# Downloading GPT2 (Generative pre-trained transformer) from Open-AI

### Install the transformer library 

In [3]:
! pip install transformers

huggingface/tokenizers: The current process just got forked, after parallelism has already been used. Disabling parallelism to avoid deadlocks...
	- Avoid using `tokenizers` before the fork if possible
	- Explicitly set the environment variable TOKENIZERS_PARALLELISM=(true | false)




### Load GPT-2

This loads the GPT-2 model and tokenizer, in the base version. 
If you want you can specify other variants like: 
"gpt2-medium", "gpt2-large", "gpt2-xl"

- Tokenizer: Converts raw text into tokens (numbers), so the model can process it. 
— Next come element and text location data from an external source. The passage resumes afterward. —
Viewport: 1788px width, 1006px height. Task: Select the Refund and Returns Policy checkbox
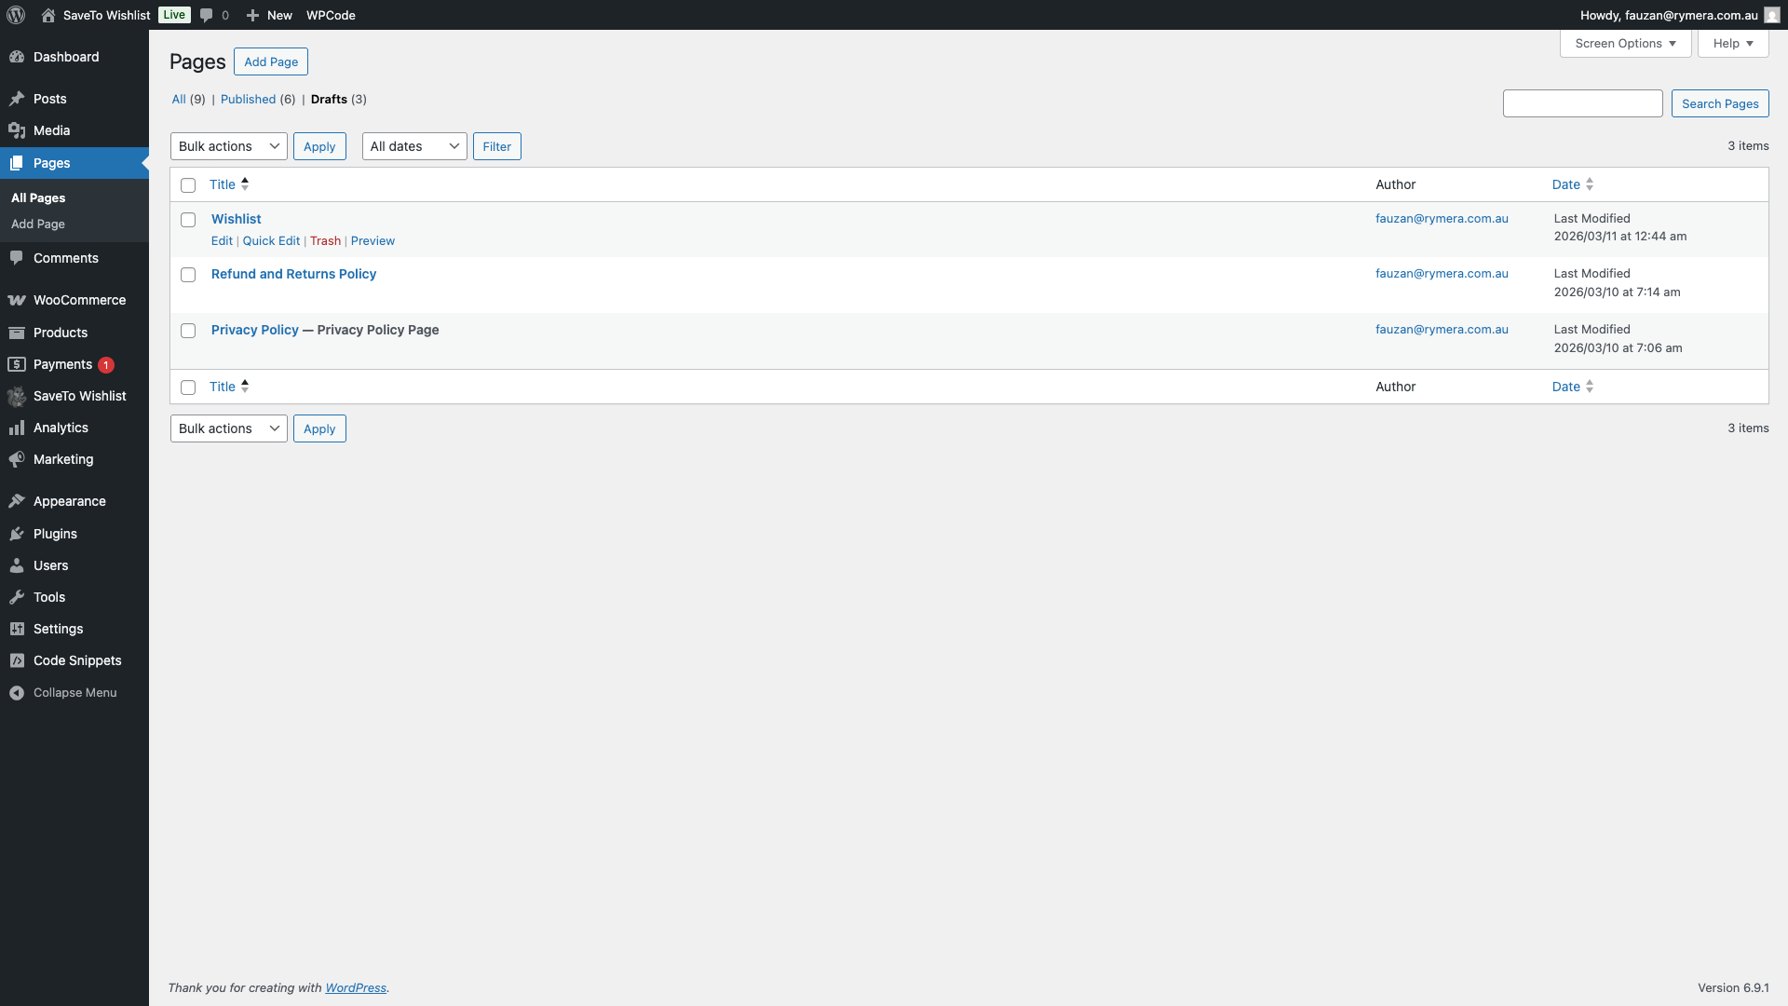188,275
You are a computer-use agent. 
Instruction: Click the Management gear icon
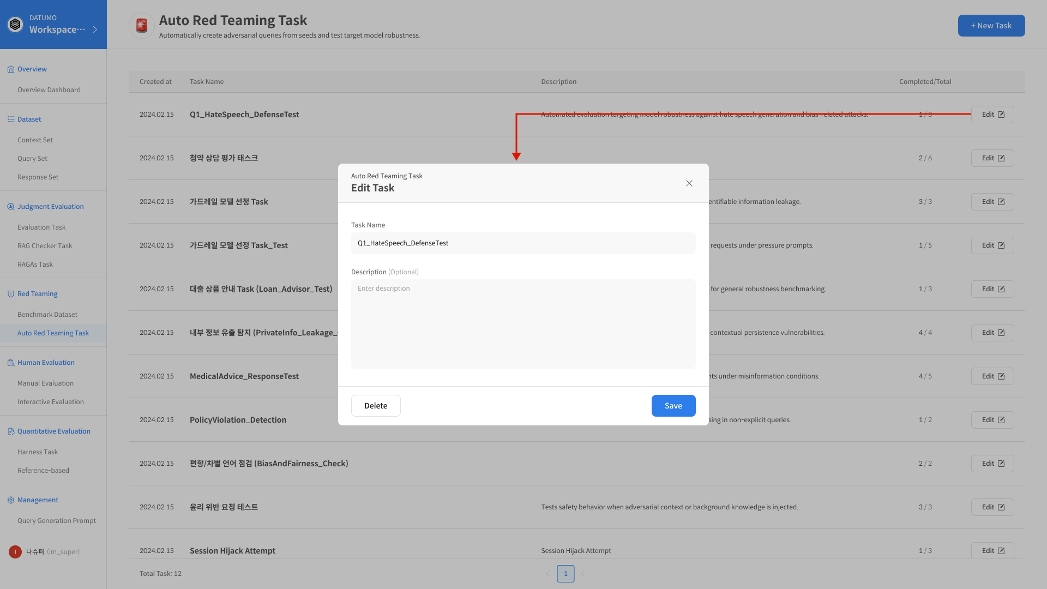pos(10,500)
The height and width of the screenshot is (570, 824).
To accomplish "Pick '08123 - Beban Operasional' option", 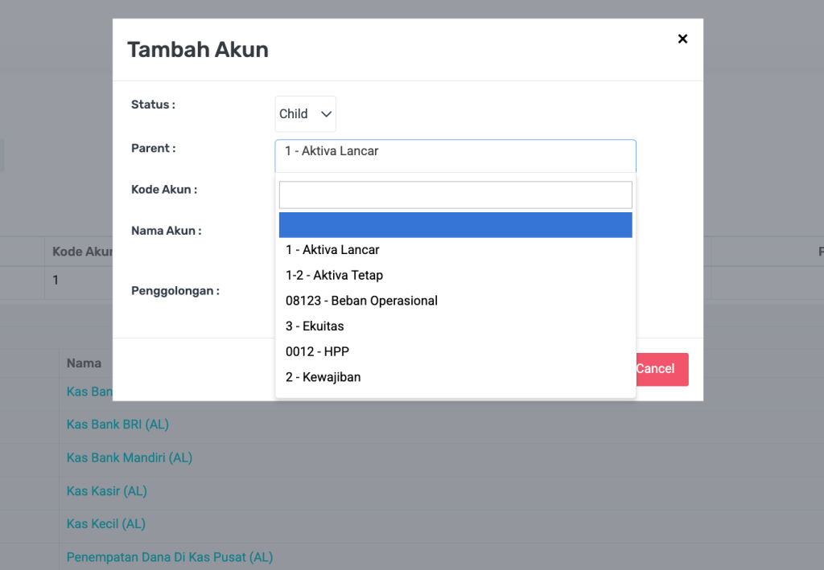I will [x=362, y=301].
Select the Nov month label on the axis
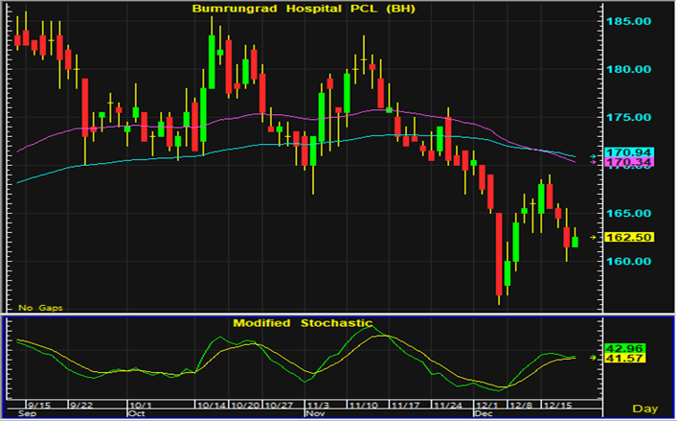Image resolution: width=677 pixels, height=421 pixels. coord(314,415)
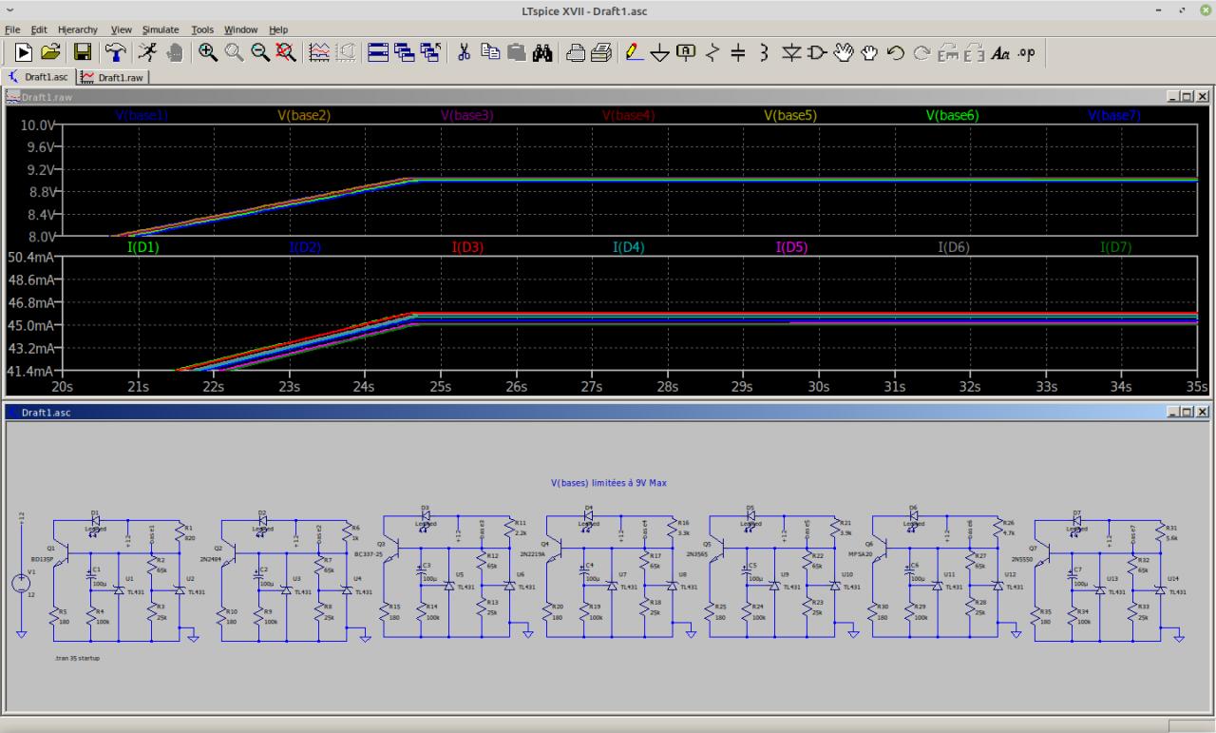Click the SPICE directive .op icon
Viewport: 1216px width, 733px height.
coord(1026,53)
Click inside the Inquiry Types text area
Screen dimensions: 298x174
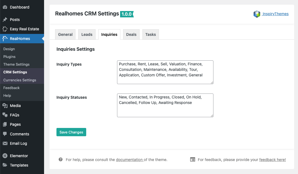click(x=165, y=72)
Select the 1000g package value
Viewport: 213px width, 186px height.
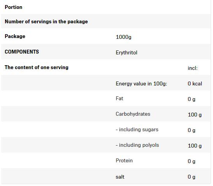[x=123, y=37]
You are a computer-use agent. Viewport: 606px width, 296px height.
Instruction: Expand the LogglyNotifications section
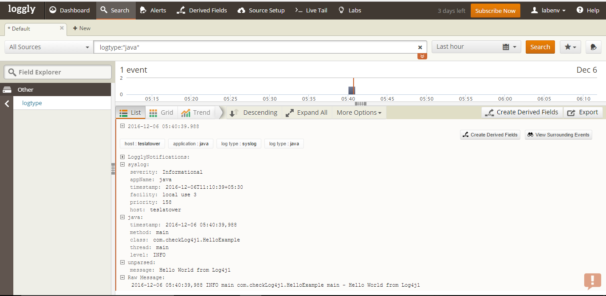point(122,157)
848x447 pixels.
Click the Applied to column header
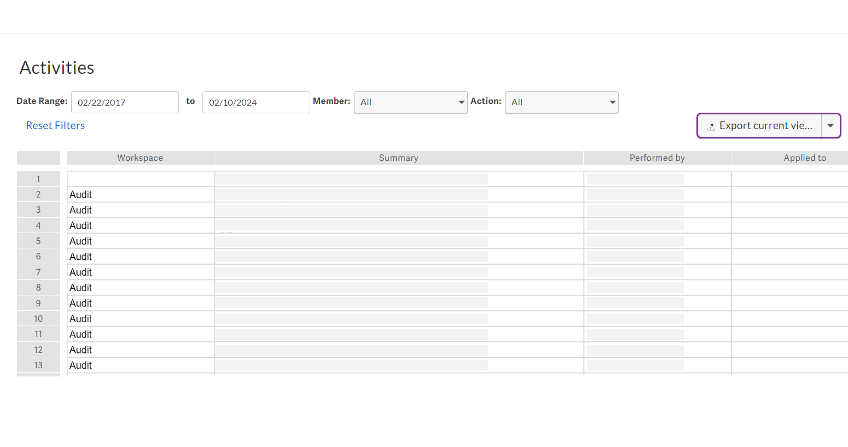coord(804,158)
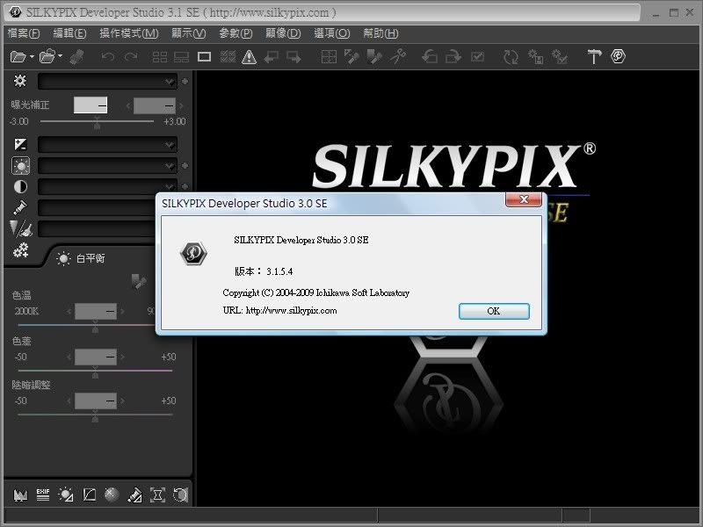Click the 色溫 color temperature value field
The image size is (703, 527).
pyautogui.click(x=95, y=312)
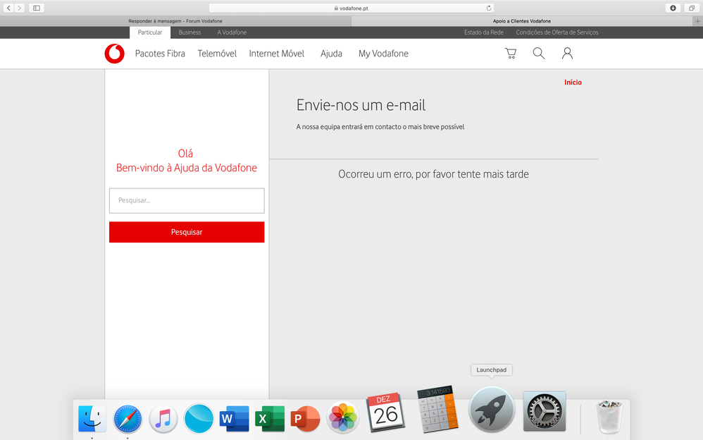Open the Telemóvel menu
703x440 pixels.
217,54
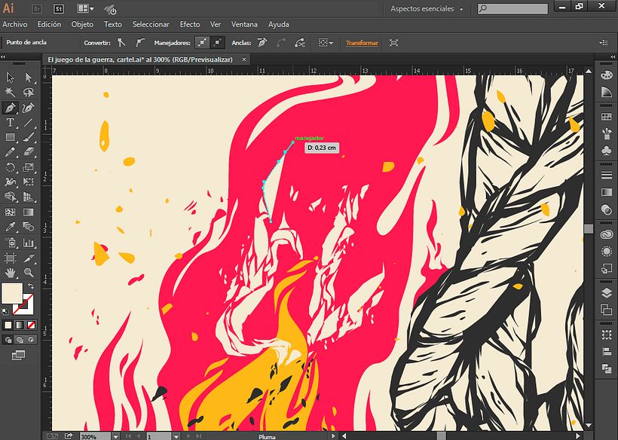Viewport: 618px width, 440px height.
Task: Open the arrange documents dropdown
Action: (85, 8)
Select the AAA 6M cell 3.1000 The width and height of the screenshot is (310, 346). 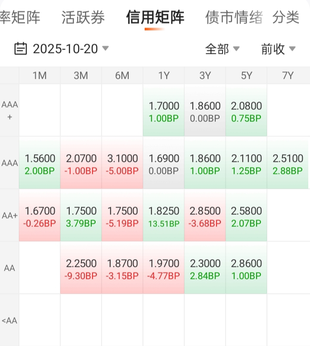point(122,163)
- LMHeadModel: The GPT-2 model architecture that generates text (predicts the next token based on previous tokens).


In [4]:
from transformers import GPT2Tokenizer, GPT2LMHeadModel

# Load the tokenizer
tokenizer = GPT2Tokenizer.from_pretrained("gpt2")

# Load the model
model = GPT2LMHeadModel.from_pretrained("gpt2")

### Use the model (Example: Text Generation)

Here we're using a pre-trained language model (GPT-2) to generate text. 
Think of this model as a super advanced autocomplete that can write full sentences or paragraphs based on an input prompt (in this case, "Hello"). 

In [None]:
# Import PyTorch (needed because GPT-2 works with tensors, which are multi-dimensional arrays)
import torch

# Give a model a starting point
input_text = "Hello"
# Transformers don't read text, they read numbers!! 
# Tokenizer (here we set it up) breaks down your text into smaller pieces and maps each of them into a number (token ID)
# return_tensors='pt' tells the tokenizer to return a PyTorch tensor (not just a list), because that's what the model expects.
# After this line, input_ids holds a tensor like: tensor([[15496]]) — which is the ID for "Hello".
input_ids = tokenizer.encode(input_text, return_tensors='pt')

# Attention mask setup (for padding)
# Tells the model which tokens it should pay attention to. 1 means "use this token". 
attention_mask = torch.ones(input_ids.shape, dtype=torch.long)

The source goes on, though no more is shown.